CLI Usage
Ansible Builder can execute two separate steps. The first step is to create a build instruction file (Containerfile for Podman, Dockerfile for Docker) and a build context based on your definition file. The second step is to run a containerization tool (Podman or Docker) to build an image based on the build instruction file and build context. The ansible-builder build
command executes both steps, giving you a build instruction file, a build context, and a fully built container image. The ansible-builder create
command only executes the first step, giving you a build instruction file and a build context. If you use ansible-builder create
, you can use the resulting build instruction file and build context to build your container images on the platform of your choice.
The build
command
The ansible-builder build
command:
takes an execution environment definition file as an input,
outputs a build instruction file (Containerfile for Podman, Dockerfile for Docker),
creates a build context necessary for building an execution environment image,
builds the image.
By default, it looks for a file named execution-environment.yml
(or execution-environment.yaml
) in the current directory.
To build an execution environment using the default definition file, run:
$ ansible-builder build
Running command:
podman build -f context/Containerfile -t ansible-execution-env:latest context
Complete! The build context can be found at: /path/to/context
Ansible Builder produces a ready-to-use container image and preserves the build context, which you can use to rebuild the image at a different time and/or location with the tooling of your choice.
Flags for the build
command
--tag
Customizes the tagged name applied to the built image. To create an image with a custom name:
$ ansible-builder build --tag=my-custom-ee
More recent versions of ansible-builder
support multiple tags:
$ ansible-builder build --tag=tag1 --tag=tag2
--file
Specifies the execution environment file. To use a file other than the default:
$ ansible-builder build --file=my-ee-def.yml
--galaxy-keyring
Specifies a keyring for ansible-galaxy
to use to verify collection signatures during installation. To verify collection signatures:
$ ansible-builder create --galaxy-keyring=/path/to/pubring.kbx
$ ansible-builder build --galaxy-keyring=/path/to/pubring.kbx
If you do not pass this option, no signature verification is performed. If you do pass this option, but the version of Ansible is too old to support this feature, you will see an error during the image build process.
--galaxy-ignore-signature-status-code
Ignores certain errors that may occur while verifying collections. This option is passed unmodified to ansible-galaxy
calls. Valid only when --galaxy-keyring
is also set. See the ansible-galaxy
documentation for more information.
$ ansible-builder create --galaxy-keyring=/path/to/pubring.kbx --galaxy-ignore-signature-status-code 500
$ ansible-builder build --galaxy-keyring=/path/to/pubring.kbx --galaxy-ignore-signature-status-code 500
--galaxy-required-valid-signature-count
Overrides the number of required valid collection signatures.

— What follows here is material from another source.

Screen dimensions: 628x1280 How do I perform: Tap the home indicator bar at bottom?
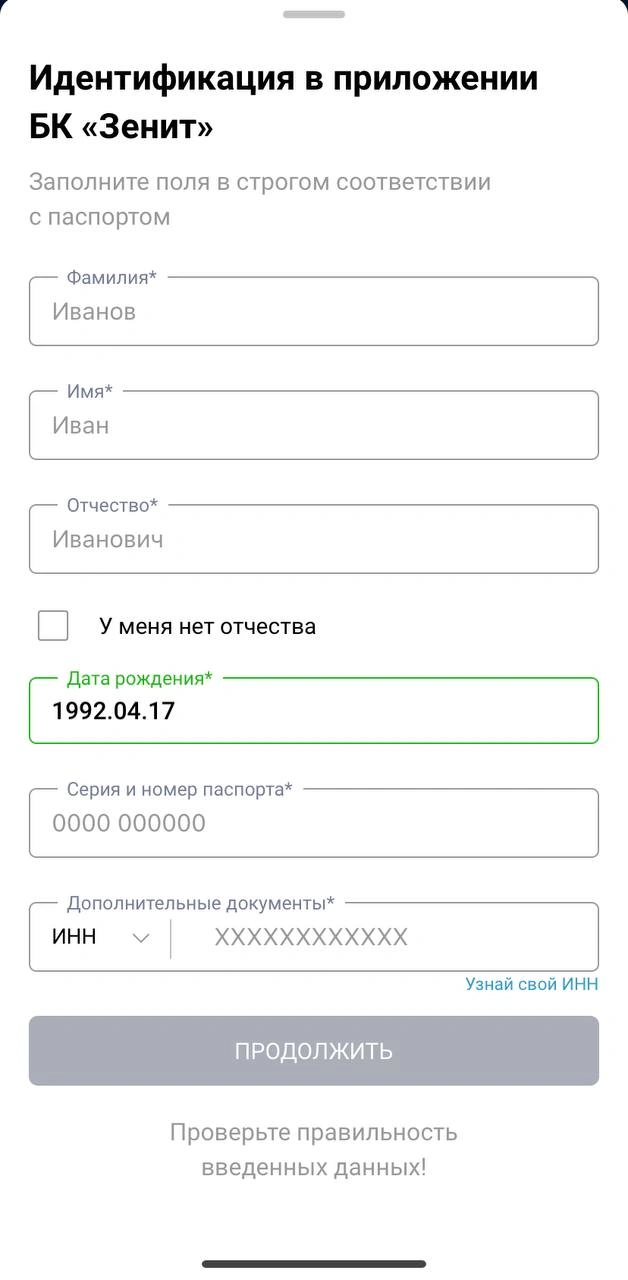tap(313, 1262)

This option is passed unmodified to ansible-galaxy
calls. Valid only when --galaxy-keyring
is also set. See the ansible-galaxy
documentation for more information.
$ ansible-builder create --galaxy-keyring=/path/to/pubring.kbx --galaxy-required-valid-signature-count 3
$ ansible-builder build --galaxy-keyring=/path/to/pubring.kbx --galaxy-required-valid-signature-count 3
--context
Specifies the directory name for the build context Ansible Builder creates. Default directory name is context
in the current working directory. To specify another location:
$ ansible-builder build --context=/path/to/dir
--build-arg
Passes build-time arguments to Podman or Docker. Specify these flags or variables the same way you would with podman build
or docker build
.
By default, the Containerfile / Dockerfile created by Ansible Builder contains a build argument EE_BASE_IMAGE
, which can be useful for rebuilding execution environments without modifying any files.

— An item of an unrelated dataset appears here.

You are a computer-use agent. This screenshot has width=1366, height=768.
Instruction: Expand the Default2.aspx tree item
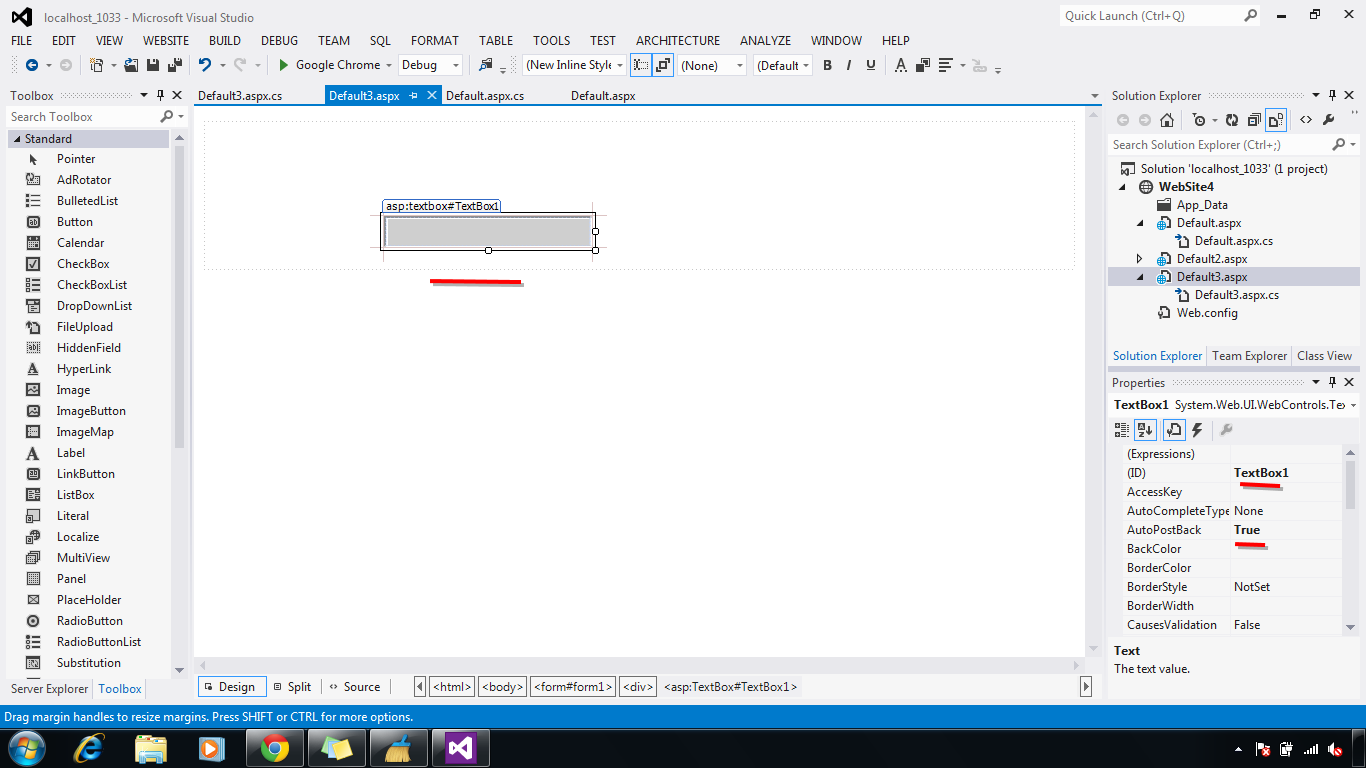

$ ansible-builder build --build-arg FOO=bar
To use different build arguments, you can specify --build-arg
multiple times:
$ ansible-builder build --build-arg FOO=bar --build-arg SIMPLE=sample
To use a custom base image:
$ ansible-builder build --build-arg EE_BASE_IMAGE=registry.example.com/another-ee
--container-runtime
Specifies the containerization tool used to build images. Default is Podman. To use Docker:
$ ansible-builder build --container-runtime=docker
--container-policy
Note
Added in version 1.2
Specifies the container image validation policy to use. Valid only when --container-runtime is podman
. Valid values are one of:
ignore_all
: Run podman with generated policy that ignores all signatures.system
: Relies on podman’s consumption of system policy/signature with inline keyring paths. No builder-specific overrides are possible.signature_required
: Run podman with--pull-always
and a generatedpolicy that rejects all by default, with generated identity requirements for referenced container images, using an explicitly-provided keyring (specified with the --container-keyring CLI option).
--container-keyring
Note
Added in version 1.2
Specifies the path to a GPG keyring file to use for validating container image signatures.
--extra-build-cli-args
Note
Added in version 3.1
This option allows the user to pass any additional command line arguments to the container engine
build command (docker build
or podman build
). Take care when using this option as there is
no attempt to identify or resolve conflicting argument values from this option and arguments
normally added by ansible-builder
.
$ ansible-builder build --extra-build-cli-args='--pull --env=MY_ENV_VAR'
--verbosity
Customizes the level of verbosity:
$ ansible-builder build --verbosity 2
You may also use -v
for the shorthand version. You may either specify an integer for
the verbosity level, or supply multiples of the option. Individual instances of -v
will stack. For example, the following are equivalent to setting the verbosity level to 3
:
$ ansible-builder build -v 3
$ ansible-builder build -vvv
$ ansible-builder build -v -v -v
--prune-images
Removes unused images created after the build process:
$ ansible-builder build --prune-images
Note
This flag removes all the dangling images on the given machine whether they already existed or were created by ansible-builder
build process.
--squash
Controls the final image layer squashing. Valid values are:
new
: Squash all of the final image’s new layers into a single new layer (preexisting layers are not squashed).all
: Squash all of the final image’s layers, including those inherited from the base image, into a single new layer.off
: Turn off layer squashing. This is the default.
Note
This flag is compatible only with the podman
runtime and will be ignored for any other runtime. Docker does not support layer squashing; it is considered an experimental feature.
The create
command
The ansible-builder create
command accepts an execution environment definition as an input and outputs the build context necessary for building an execution environment image. However, the create
command will not build the execution environment image; this is useful for creating just the build context and a Containerfile
that can then be shared.
Examples
The example in test/data/pytz
requires the awx.awx
collection in the execution environment definition. The lookup plugin
awx.awx.schedule_rrule
requires the PyPI pytz
and another
library to work. If test/data/pytz/execution-environment.yml
file is
given to the ansible-builder build
command, then it will install the
collection inside the image, read requirements.txt
inside of the
collection, and then install pytz
into the image.
The image produced can be used inside of an ansible-runner
project
by placing these variables inside the env/settings
file, inside of
the private data directory.
---
container_image: image-name
process_isolation_executable: podman # or docker
process_isolation: true
The awx.awx
collection is a subset of content included in the default
AWX execution environment. More details can be found at the
awx-ee repository.
Deprecated Features
The --base-image
CLI option has been removed.
See the --build-arg
option for a replacement.